Sunday, May 1, 2011

Nyasha's Nervous Condition

One of my best friends has been suffering from depression for about a year and a half. I don't think she has an eating disorder like Nyasha does, but my friend cuts herself. Ten months ago, on the day after my seventeenth birthday, my family got a call late at night. My friend was going to the hospital because she had written a suicide note and taken a bottle of aleve. It's too easy for me to remember the vacuum of panic that lodged itself in my stomach and the silence that followed the entire issue around for months.

Because of this personal experience I react very strongly to Nyasha's bulimia and depression. I want to scream at the doctor who tells Nyasha and her family that because her skin is darker than his, she is not human. And as a non-human entity, she need not worry about serious diseases such as bulimia.

Since I've been in the position of watching a friend drown in her own personal ocean, it's easy for me to empathize with Tambu as she watches her cousin helplessly. Earlier in the novel when Tambu's mother is depressed at the prospect of Tambu going to school at Sacred Heart, Dangerembga writes "unlike a physial ailment of which everyone is told, an illness of this nature is kept quiet and secret". This theme of silence appears again when Nyasha is systematically rejecting her meals and it seems that not even her family can talk about it. I particularly resonated with this both times because after my friend went to the hospital I felt that I wasn't allowed to talk about it with her or anyone else when all I wanted to do was talk.

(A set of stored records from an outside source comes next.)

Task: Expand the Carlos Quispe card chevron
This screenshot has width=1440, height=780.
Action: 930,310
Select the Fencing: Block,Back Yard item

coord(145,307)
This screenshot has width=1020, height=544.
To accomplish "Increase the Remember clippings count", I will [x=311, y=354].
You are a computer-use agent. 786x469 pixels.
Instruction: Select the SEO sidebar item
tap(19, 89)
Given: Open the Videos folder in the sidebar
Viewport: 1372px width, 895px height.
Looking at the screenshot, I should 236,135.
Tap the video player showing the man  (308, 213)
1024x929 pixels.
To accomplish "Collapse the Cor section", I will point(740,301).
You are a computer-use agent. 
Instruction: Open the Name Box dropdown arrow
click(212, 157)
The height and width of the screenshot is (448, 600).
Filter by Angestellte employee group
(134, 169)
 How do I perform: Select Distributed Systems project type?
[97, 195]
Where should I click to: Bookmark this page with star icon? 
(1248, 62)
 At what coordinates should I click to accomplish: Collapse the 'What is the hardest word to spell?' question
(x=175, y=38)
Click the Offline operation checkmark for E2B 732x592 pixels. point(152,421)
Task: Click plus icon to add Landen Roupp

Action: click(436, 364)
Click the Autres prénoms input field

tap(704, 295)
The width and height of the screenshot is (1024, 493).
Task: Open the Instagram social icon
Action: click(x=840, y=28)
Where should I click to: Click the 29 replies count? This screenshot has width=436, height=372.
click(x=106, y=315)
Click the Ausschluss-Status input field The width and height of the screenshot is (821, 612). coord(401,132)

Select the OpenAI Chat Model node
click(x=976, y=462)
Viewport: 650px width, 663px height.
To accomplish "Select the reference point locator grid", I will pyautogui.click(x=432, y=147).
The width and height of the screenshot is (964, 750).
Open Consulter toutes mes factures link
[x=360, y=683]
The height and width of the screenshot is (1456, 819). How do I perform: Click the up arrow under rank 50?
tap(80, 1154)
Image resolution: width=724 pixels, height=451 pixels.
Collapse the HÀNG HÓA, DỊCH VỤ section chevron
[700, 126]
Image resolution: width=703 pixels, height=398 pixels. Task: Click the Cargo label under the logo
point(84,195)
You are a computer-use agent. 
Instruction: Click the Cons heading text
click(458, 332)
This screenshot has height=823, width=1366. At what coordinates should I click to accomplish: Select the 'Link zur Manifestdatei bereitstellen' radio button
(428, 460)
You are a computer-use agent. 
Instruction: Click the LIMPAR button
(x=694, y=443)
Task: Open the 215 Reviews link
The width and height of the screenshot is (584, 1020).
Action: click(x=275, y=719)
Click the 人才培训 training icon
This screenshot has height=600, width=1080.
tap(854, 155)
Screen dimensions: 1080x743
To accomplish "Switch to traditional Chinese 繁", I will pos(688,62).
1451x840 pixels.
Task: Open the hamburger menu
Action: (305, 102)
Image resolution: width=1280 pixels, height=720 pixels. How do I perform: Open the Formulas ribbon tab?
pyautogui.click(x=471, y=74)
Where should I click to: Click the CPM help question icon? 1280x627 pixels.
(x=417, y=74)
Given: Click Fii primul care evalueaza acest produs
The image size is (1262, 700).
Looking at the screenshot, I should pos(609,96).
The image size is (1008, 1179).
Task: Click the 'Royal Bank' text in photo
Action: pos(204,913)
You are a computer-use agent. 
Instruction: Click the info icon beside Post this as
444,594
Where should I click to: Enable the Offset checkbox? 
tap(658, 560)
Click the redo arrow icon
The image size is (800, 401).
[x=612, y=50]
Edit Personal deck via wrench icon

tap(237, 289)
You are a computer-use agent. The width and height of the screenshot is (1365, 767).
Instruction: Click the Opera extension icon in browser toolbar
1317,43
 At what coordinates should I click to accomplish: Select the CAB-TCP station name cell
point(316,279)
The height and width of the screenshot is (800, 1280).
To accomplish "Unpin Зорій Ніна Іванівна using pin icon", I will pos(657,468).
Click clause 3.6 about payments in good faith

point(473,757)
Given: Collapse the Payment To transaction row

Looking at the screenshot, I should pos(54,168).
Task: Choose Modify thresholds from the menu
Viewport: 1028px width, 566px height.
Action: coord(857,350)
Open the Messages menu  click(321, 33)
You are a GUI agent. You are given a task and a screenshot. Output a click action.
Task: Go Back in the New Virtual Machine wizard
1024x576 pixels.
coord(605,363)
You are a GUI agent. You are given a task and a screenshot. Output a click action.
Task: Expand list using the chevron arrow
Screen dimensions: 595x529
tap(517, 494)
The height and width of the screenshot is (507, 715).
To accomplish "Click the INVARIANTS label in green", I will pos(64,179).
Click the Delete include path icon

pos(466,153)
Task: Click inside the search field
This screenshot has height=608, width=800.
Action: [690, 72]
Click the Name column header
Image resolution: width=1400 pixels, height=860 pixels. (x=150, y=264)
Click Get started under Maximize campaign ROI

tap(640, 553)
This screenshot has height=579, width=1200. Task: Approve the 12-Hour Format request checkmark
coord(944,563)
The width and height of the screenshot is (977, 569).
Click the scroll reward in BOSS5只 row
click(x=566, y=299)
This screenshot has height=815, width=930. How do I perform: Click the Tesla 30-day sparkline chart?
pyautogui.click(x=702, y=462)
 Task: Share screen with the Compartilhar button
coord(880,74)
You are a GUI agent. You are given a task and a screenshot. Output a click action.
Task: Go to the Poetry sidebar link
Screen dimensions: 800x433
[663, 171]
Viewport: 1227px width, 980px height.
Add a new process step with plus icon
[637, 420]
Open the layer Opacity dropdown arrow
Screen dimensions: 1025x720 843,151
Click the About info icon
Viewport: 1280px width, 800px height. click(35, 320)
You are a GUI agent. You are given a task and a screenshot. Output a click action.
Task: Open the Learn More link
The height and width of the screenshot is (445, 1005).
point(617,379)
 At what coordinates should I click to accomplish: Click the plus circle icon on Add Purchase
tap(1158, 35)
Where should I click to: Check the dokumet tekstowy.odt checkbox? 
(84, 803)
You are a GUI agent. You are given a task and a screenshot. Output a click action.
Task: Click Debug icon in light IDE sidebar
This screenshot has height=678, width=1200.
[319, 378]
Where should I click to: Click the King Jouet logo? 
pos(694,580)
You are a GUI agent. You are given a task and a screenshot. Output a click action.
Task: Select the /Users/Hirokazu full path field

I think that Dangerembga is posing a question with Nyasha's suffering. Nyasha is the most idealistic character in the novel. Lucia works the system to get what she needs; she played Babamukuru's ego and the traditions of her culture to get a job and her independence. Nyasha tries to change the system; she fights with her father over her rights. Nyasha suffers the most in the novel; she is physically and emotionally abused by her father and suffers from bulimia. It seems to me that Dangerembga is implying that if Nyasha were not so principled she wouldn't suffer as much. So I think the author is asking a question about working towards your ideals at the cost of your own well being. How far should one go? If Nyasha's family hadn't saved her, I think she would have died. Should she have compromised her principals to survive?

1 comment:

  1. I really like your point about how silence is very important in Dangarembga's novel. Often the power of colonialism is presented as a silencing of other cultures, and often sexism and racism is presented as a silencing of "The Other." Sometimes, as you point out, trying to speak out only brings suffering, but accepting the silence and then working the system, quietly, seems more effective. The weak struggling against the strong sometimes do choose compromise as a way to continue to work ever so slowly towards ideals. There is a saying in Kenya, "Better a live dog than a dead lion." Of course, I think dogs are far more noble than this aphorism implies, but that's beside the point.